ページ抜粋 -

──────────────────────────────

介護職員は施設独自のルールに従いながらケアするため、苦痛に感じるケースもあるようです。

介護に希望を見出せない

介護施設の利用者・入居者は、生涯を施設で過ごすという方も少なくありません。介護職員は最期の日に接触する機会も多いでしょう。とくに新人の介護職員は立ち直るのに時間がかかってしまうケースも見られます。

給料に不満がある

給料が上がらないことに不満を抱いている職員は少なくありません。仕事に充実感があっても、生活していくためのお金が不十分であると、モチベーションが上がらないでしょう。

自分のいる職場の給料が今後も伸びる可能性がないと感じた場合、やる気を失う介護職員もいます。

介護職員のモチベーションが下がらないように、マネジメント層は夜勤や残業手当などがきちんと支給できているかしっかり把握し、処遇改善加算の制度を活用していくことが大切です。

退職者続出を何とかしたい!今からできる解決方法5つ

「自分の職場は退職者が続出しても仕方ない」とあきらめてしまうと、介護職員は「退職」という道を選んでしまうでしょう。一人の退職によって業務負担が大きくなってしまい、次々と退職者が出てしまう「連鎖退職」のリスクも高まります。

ここでは、退職者続出を防ぐためにできる5つの解決策をまとめてみました。

キャリアの長い介護職員を異動させる

介護施設で働くスタッフの中には、専門職の資格などを持っていない未経験者が入ってくることも多く、一人ひとりに技術差が出て業務に支障をきたすことがあります。

──────────────────────────────

提供データ -
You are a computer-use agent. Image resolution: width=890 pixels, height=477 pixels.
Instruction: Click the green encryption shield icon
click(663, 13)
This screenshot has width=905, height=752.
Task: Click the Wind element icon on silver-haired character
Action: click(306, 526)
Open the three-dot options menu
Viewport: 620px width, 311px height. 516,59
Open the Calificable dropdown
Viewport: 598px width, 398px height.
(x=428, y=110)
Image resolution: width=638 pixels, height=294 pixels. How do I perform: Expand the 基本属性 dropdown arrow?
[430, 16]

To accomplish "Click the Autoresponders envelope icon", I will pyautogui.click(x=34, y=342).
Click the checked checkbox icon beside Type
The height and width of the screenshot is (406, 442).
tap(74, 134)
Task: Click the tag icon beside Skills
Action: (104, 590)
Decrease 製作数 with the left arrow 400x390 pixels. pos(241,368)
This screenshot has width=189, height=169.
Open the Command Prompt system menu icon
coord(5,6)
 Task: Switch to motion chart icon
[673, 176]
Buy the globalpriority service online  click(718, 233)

──────────────────────────────

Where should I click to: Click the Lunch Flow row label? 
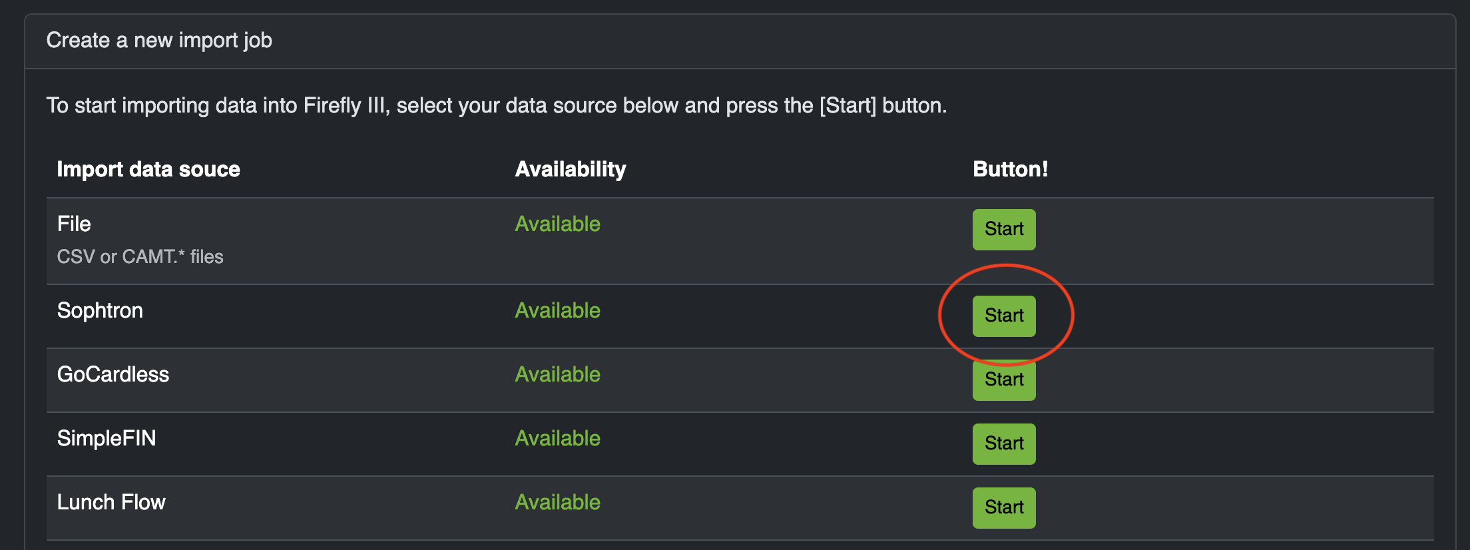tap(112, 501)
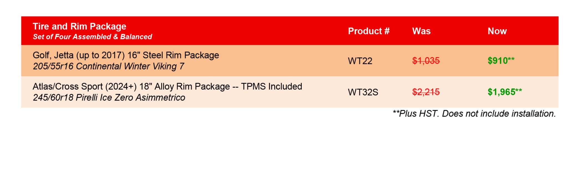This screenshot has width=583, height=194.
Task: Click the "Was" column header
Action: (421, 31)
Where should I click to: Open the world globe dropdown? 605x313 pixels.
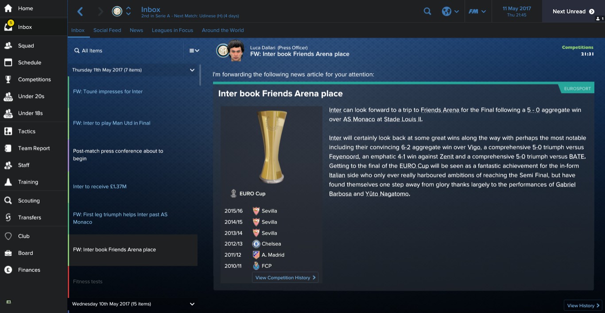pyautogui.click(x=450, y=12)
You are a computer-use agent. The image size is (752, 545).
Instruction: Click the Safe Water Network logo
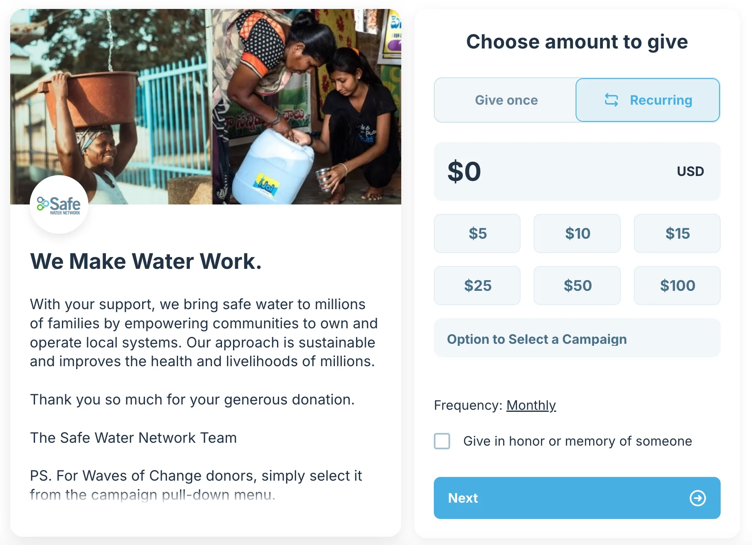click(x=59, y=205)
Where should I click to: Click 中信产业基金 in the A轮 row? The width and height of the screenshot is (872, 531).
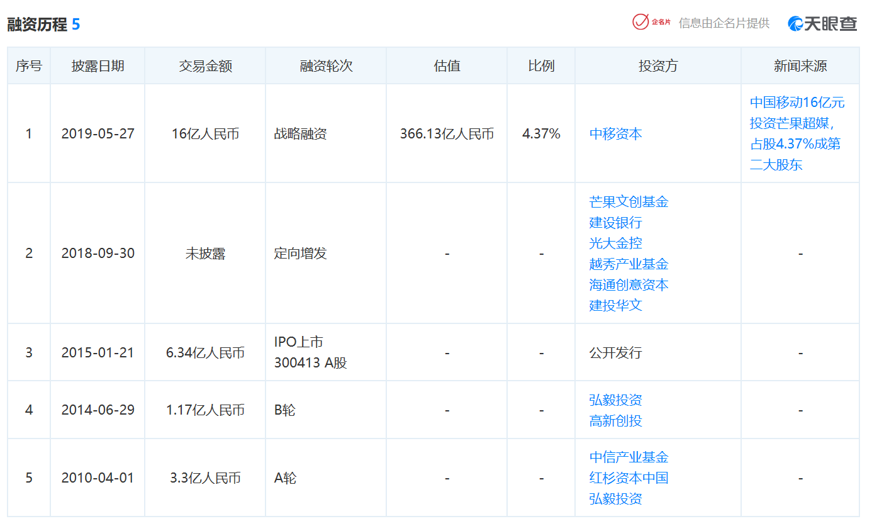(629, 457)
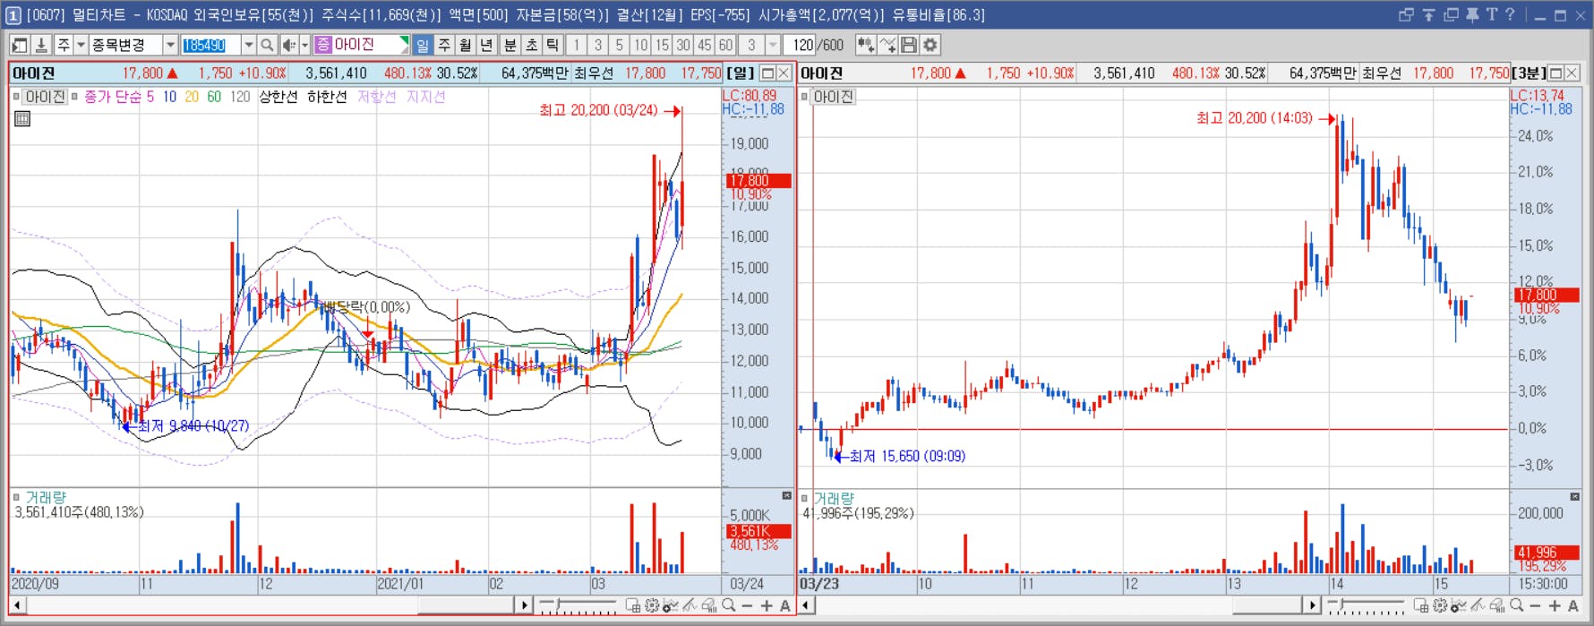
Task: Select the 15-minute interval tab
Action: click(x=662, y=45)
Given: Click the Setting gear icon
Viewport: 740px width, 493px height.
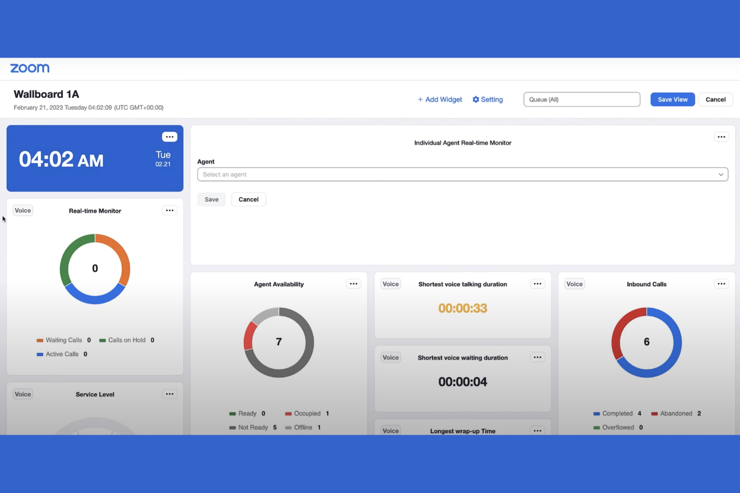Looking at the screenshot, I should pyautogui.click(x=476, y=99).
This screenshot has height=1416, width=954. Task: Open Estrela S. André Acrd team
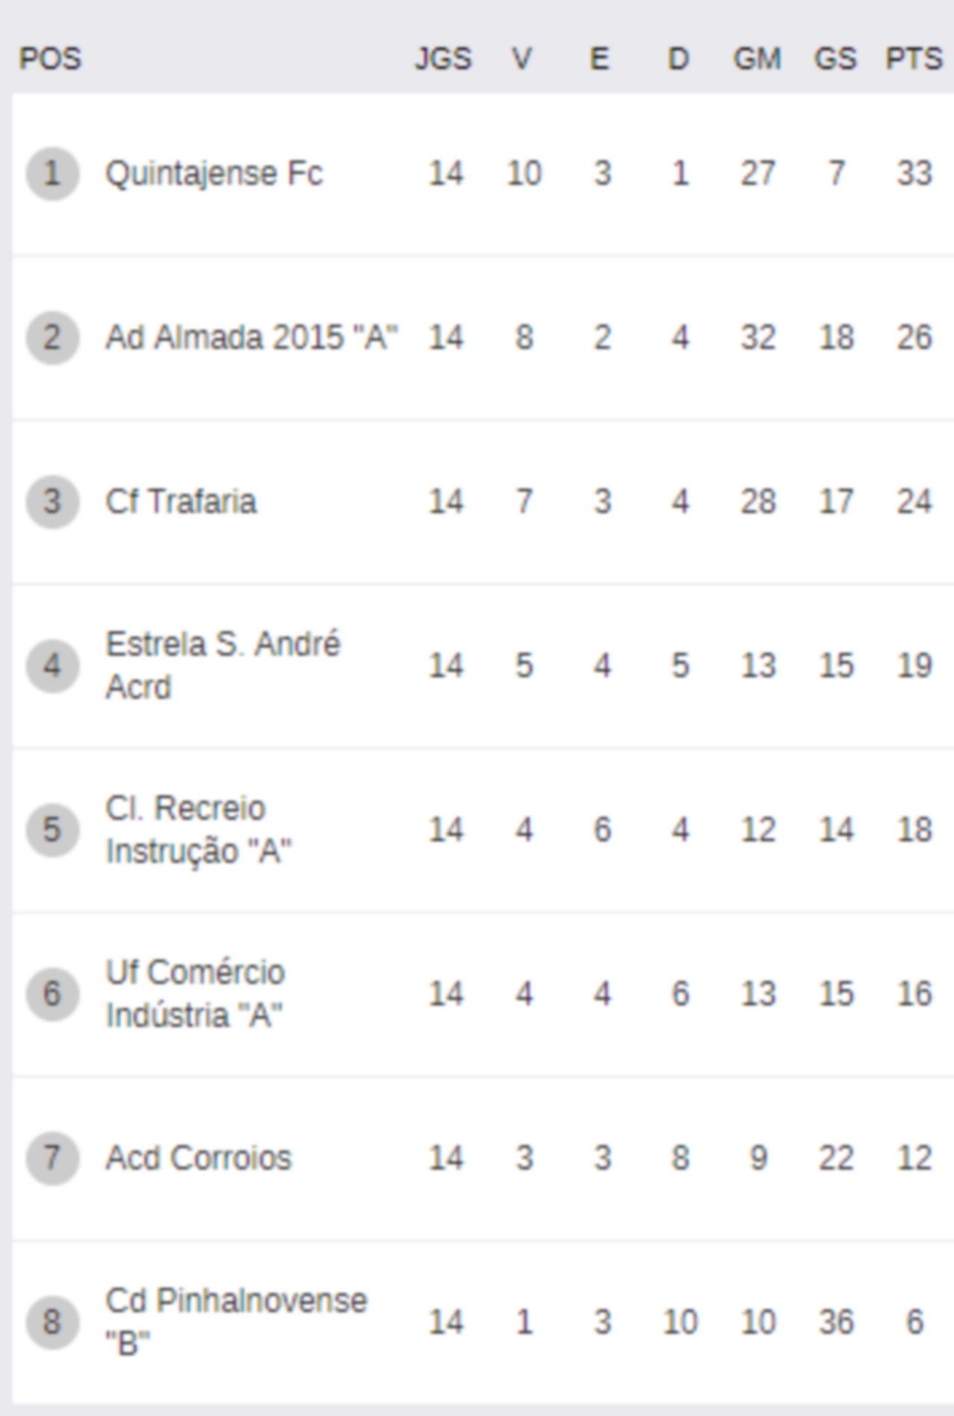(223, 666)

──────────────────────────────

課題の目的 -
介護職員の退職についての文章を、最後の文のあとから続けて書きなさい。

解答例 -
大切なのは、未経験者をいち早く戦力にすることですキャリアが長い介護職員を異動させて未経験者の様子を見ながら、効果的な指導を行うのも有効でしょう。

成長に時間がかかりそうなら、一時的に派遣で人員を増やすなどして未経験者の仕事にゆとりを持たせることで、成長が早くなる可能性もあります。

定期的に個別面談を行う

個別に面談を行うことで、事業所・施設内における問題点が見えてくることがあります。

また、介護職員のなかには、子育てや親の介護などプライベートな事情を抱えている人もいるでしょう。働きやすさを実現するには、できるだけ個々の事情を理解しておく必要があります。

また、どのような介護をしたいのかをヒアリングすることで、働きやすい環境づくりのヒントが得られるかもしれません。なお、個人面談の際には一方的に質問するだけでなく、介護職員側の話もしっかり聞くよう心がけましょう。

ケアプランを見直す

施設にケアマネージャーが在籍している場合、職員の不満の中で「ケアプランに無理がある」といった声がよく聞かれます。無理な介護を現場に押し付けていないか、管理職やケアマネージャーの立場ではなく現場目線でのモニタリングが必要です。

個人面談でのヒアリングも有効活用できるでしょう。現場とケアマネージャーとともに問題点を洗い出してケアプランの再検討を行い、適切なプランを見つけていきましょう。

相場と比べて給料が低くないかをチェックする

「介護現場は仕事の内容に比べて給料が低い」という声も聞かれます。優秀な人材ほど別の事業所・施設へ流出しやすくなるため、そうなる前に対策を立てることが大切です。

介護施設で活用できる加算制度には、以下があります。

・介護職員処遇改善加算

・介護職員等特定処遇改善加算

・介護職員等ベースアップ等支援加算(旧・介護職員処遇改善支援補助金)

また、離職率の低い施設のマネージャーの講演や勉強会などがあれば積極的に参加して情報収集することをおすすめします。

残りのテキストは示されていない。